LIVE: “The Hollow” @ The Theater Barn, New Lebanon [GailSez]

The dreary Gerda (Kathleen M. Carey) and her dashing husband, Dr. John Christow (Patrick White) arrive at The Hollow for a weekend with the Angkatells
The dreary Gerda (Kathleen M. Carey) and her dashing husband, Dr. John Christow (Patrick White) arrive at The Hollow for a weekend with the Angkatells
I am on record as not being much of a fan of the murder mystery genre, but in a surprise twist this past spring I read both a biography of Agatha Christie (1890-1976), and her novel The Hollow (1946) on which the 1951 play of the same name is based. Since I usually see Christie plays with no foreknowledge of the plot, I was disappointed to learn that knowing the denouement ahead of time was a distinct disadvantage. (I know, I know. I hear your chorus of “Duh!”)

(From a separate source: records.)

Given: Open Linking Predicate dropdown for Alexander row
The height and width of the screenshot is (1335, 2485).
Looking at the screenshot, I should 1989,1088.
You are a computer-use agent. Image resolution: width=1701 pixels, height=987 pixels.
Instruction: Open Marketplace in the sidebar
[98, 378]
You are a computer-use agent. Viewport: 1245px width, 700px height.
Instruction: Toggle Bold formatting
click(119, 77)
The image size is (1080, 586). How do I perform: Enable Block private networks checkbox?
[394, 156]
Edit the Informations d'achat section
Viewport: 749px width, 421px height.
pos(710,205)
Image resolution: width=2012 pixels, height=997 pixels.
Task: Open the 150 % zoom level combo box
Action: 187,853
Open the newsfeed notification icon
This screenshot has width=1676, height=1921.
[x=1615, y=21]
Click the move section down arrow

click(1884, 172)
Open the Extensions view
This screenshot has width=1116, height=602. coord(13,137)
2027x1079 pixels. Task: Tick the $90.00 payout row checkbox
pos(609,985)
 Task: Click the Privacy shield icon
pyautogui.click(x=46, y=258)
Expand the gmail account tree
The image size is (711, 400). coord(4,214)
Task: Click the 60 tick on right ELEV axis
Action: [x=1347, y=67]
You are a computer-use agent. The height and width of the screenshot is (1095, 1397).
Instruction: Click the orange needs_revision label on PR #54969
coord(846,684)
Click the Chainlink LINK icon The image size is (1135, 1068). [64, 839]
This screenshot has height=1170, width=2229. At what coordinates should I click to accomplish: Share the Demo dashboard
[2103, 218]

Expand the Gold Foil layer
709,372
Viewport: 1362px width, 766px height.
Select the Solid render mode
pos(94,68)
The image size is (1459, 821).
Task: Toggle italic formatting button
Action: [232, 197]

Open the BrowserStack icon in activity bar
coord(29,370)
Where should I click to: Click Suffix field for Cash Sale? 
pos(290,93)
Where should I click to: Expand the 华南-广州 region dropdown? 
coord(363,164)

But I had rather hoped that having read the novel would allow me to observe and appreciate Dame Agatha’s skill in shifting the story from one art form to another. Instead, I found myself agreeing with Christie’s daughter, who objected to her mother’s decision to dramatize the book, and with Robert Barnard who wrote: “…most of the interest [in The Hollow], unusually, is internal, and difficult to present via Christie’s rather old-fashioned stage techniques.”

In its prose form The Hollow was an Hercule Poirot mystery, but Christie felt she had “ruined” the book by injecting Poirot, and replaced him with a Scotland Yard detective and a local police sergeant in the play. Unfortunately, either she or director Allen Phelps forgot to make them interesting characters.